Privacy and collaboration

BLOG

Open collaboration is one of America's greatest strengths. But its realization on the internet has felt constraining and icky. The pathway of AI to a more open and collaborative internet.

Scroll to read

4/28/2024

The internet has a control problem.

Our data, powering personalized experiences and ads on the open internet, flows to anyone who can pay for it or get invited by an exclusive co-op to share in it.

We’ve slouched toward accepting this is how the world works. It feels icky. Some, like Privacy professor Daniel J Solove think it's hopeless: "managing one’s privacy is a vast, complex, and never-ending project that does not scale." An open internet trading limited personal data for usage in contexts we’ve never discussed.

Early methods to try to control it have felt frustrating and left us with cookie fatigue. It seems the natural response then is to call for more privacy by law or self-preferencing corporate policy.

We believe this is a mistake.

The trouble is that privacy lacks consistent definition. Ask different people what it is and you'll get different answers. Privacy is, however, a specific expression of control. The real issue isn't what's known about us for what and by whom, per se.

The issue is who gets to decide.

This blog explores how privacy, control, and open collaboration intersect in the digital age, and how language models could provide a path forward for enabling controllable collaboration while respecting privacy preferences.

‍

Open collaboration

Control is hard if you want open collaboration.

And we want open collaboration. It has a rich history in America. It's one of our greatest traits. Alexis de Tocqueville admired America's collaborative spirit in Democracy in America.

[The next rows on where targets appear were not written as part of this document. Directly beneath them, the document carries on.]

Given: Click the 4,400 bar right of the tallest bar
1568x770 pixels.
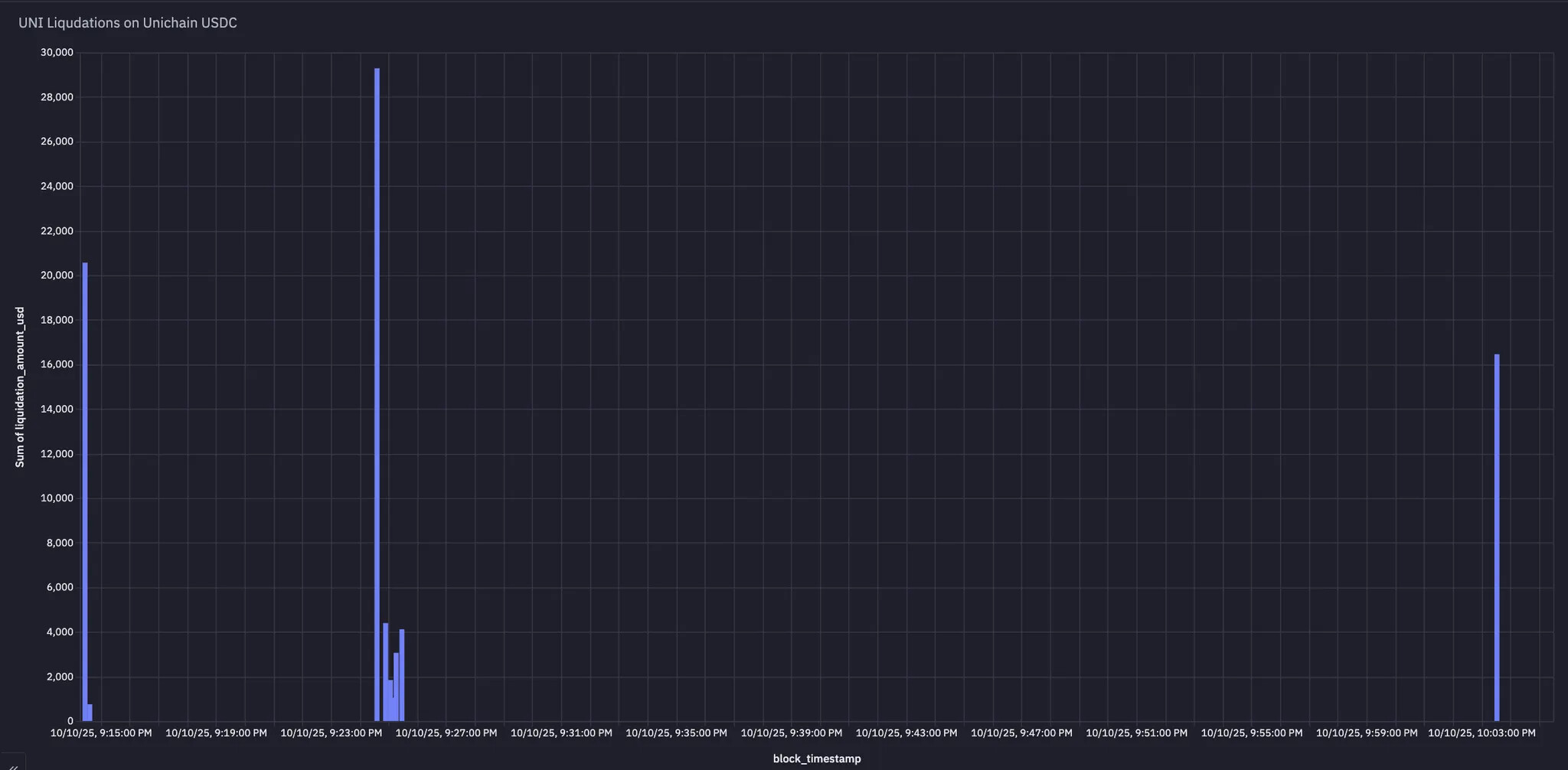Looking at the screenshot, I should [386, 672].
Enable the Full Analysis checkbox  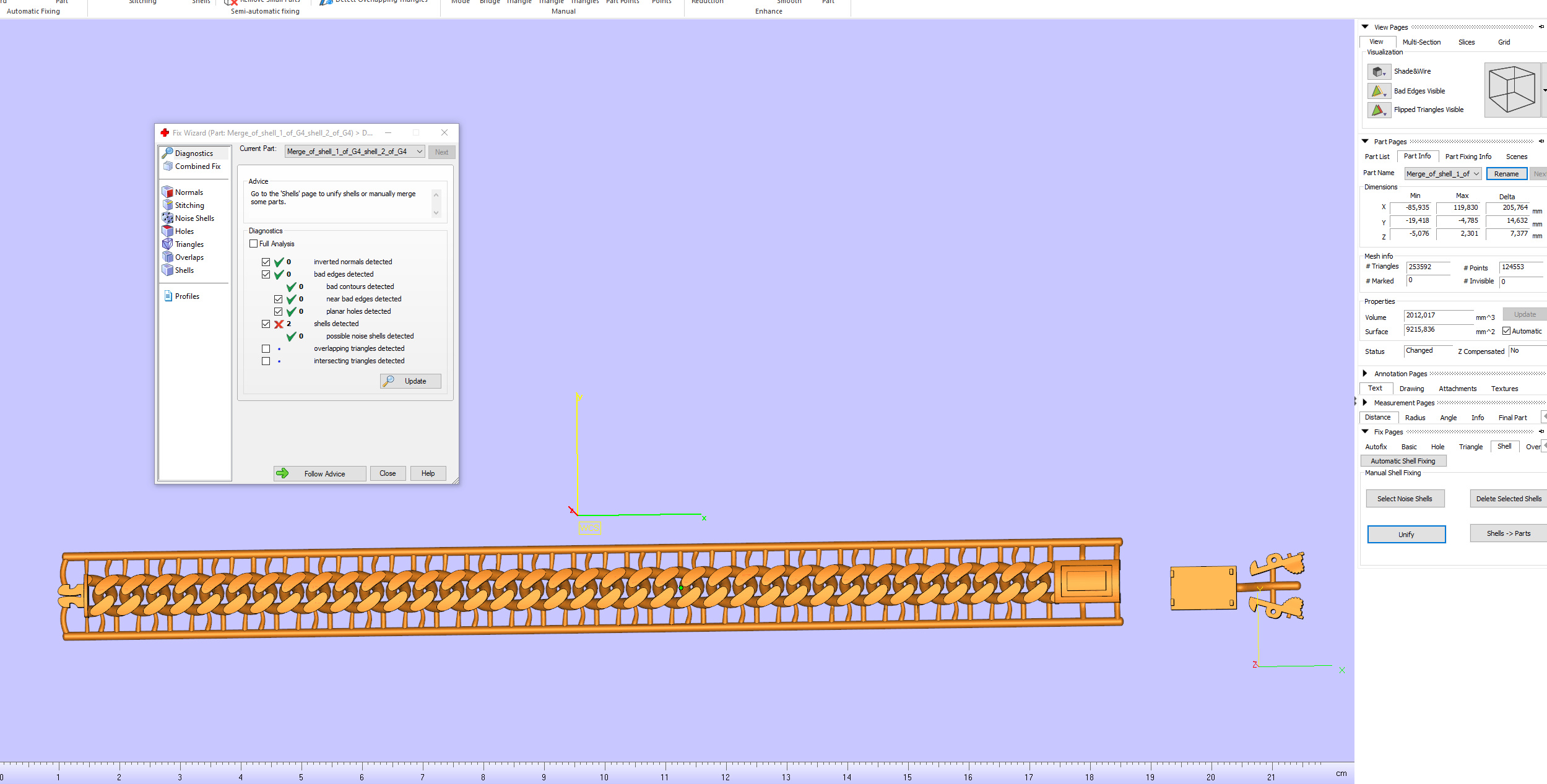(x=253, y=244)
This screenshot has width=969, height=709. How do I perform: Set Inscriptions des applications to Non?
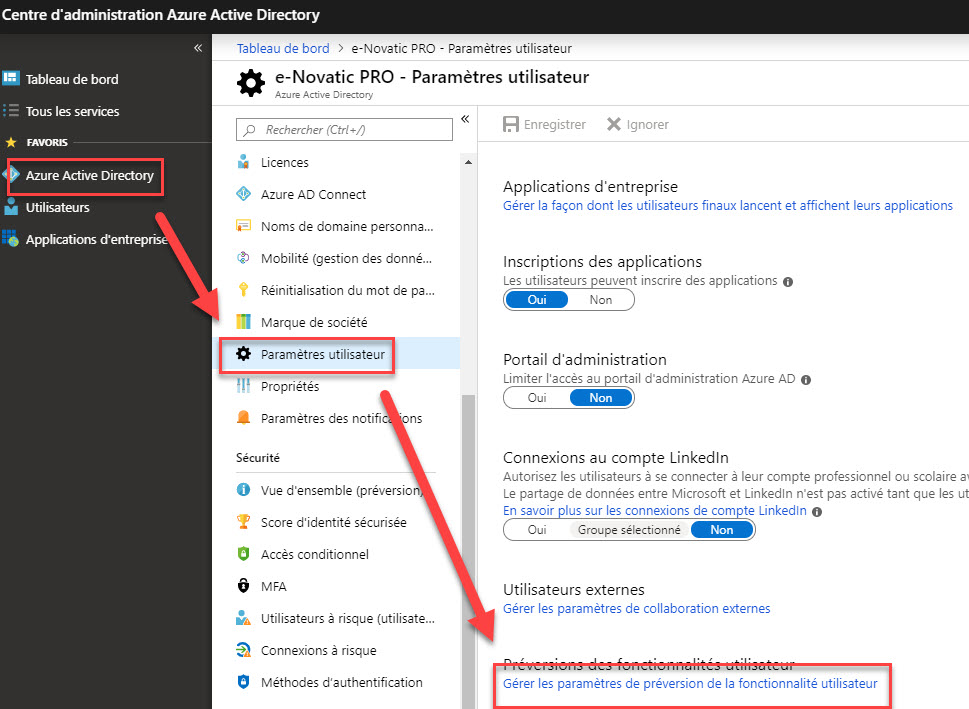point(601,300)
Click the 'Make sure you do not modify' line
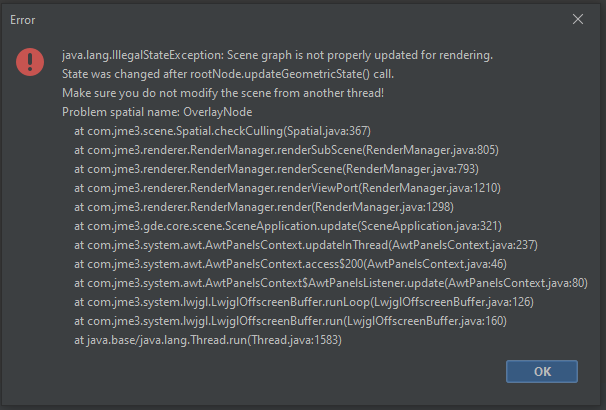The image size is (606, 410). tap(223, 93)
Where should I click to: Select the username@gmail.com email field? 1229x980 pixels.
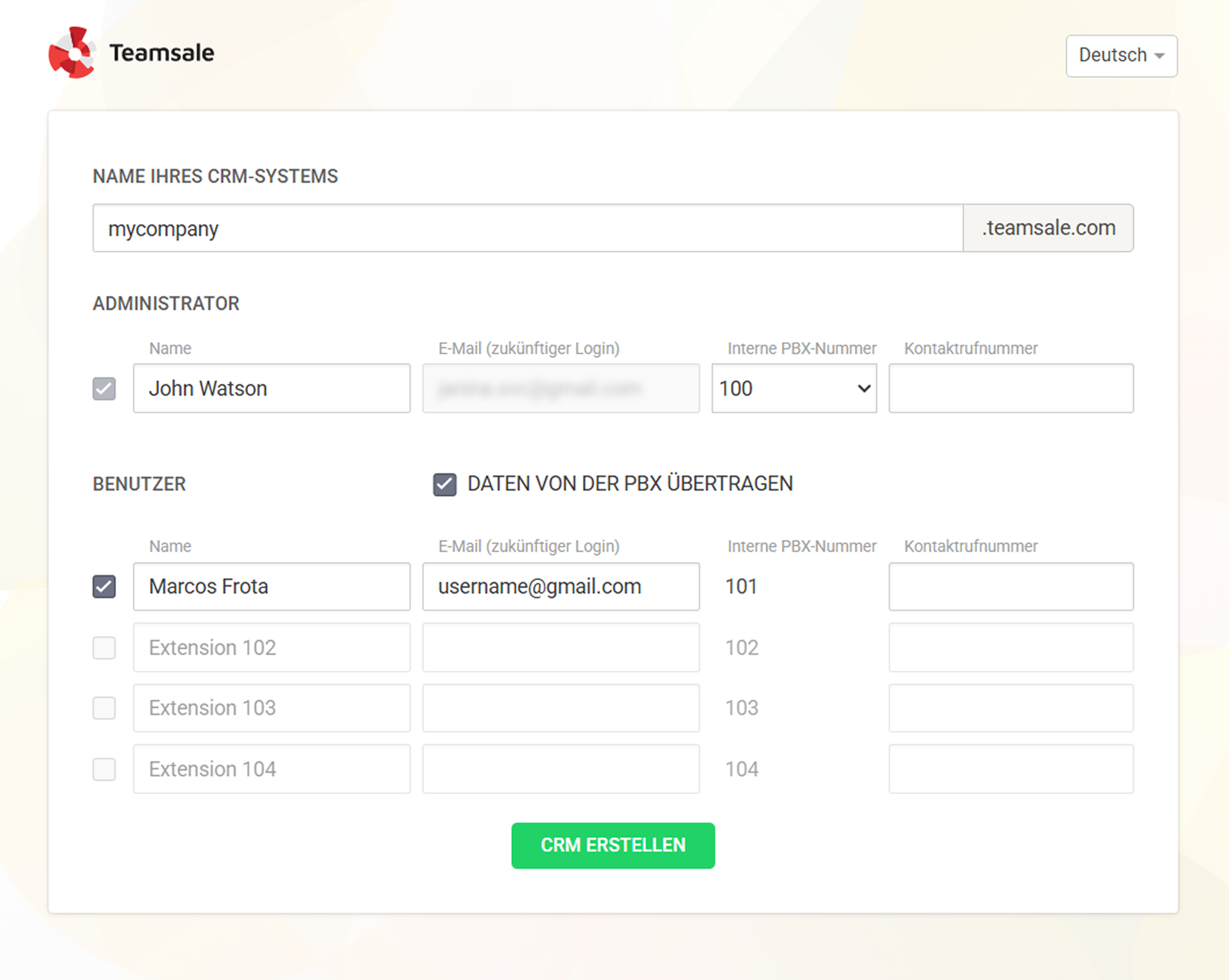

An association unites into one channel the efforts of divergent minds and urges them vigorously towards the one end which it clearly points out.

The most natural privilege of man, next to the right of acting for himself, is that of combining his exertions with those of his fellow creatures and of acting in common with them. The right of association therefore appears to me almost as inalienable in its nature as the right of personal liberty.

Toward adopting a notion of collaboration in a technical setting, we look to behavioral science that takes collaboration as

a process through which parties who see different aspects of a problem can constructively explore their differences and search for solutions that go beyond their own limited vision of what is possible.

This definition maps nicely into the mechanics of digital collaboration. We pose our own definition, saying

Digital Collaboration happens between two or more Data Controller agents who

see and share different information sets, instructions, processes or algorithms
all toward solutions superior than those otherwise resolved independently.

We introduce GDPR Data Controller language because collaboration involves the sharing of data and context amongst different people or entities. Each of these entities have the ability to take this information and do what they like with it. The legal definition of Data Controller captures and formalizes this capability.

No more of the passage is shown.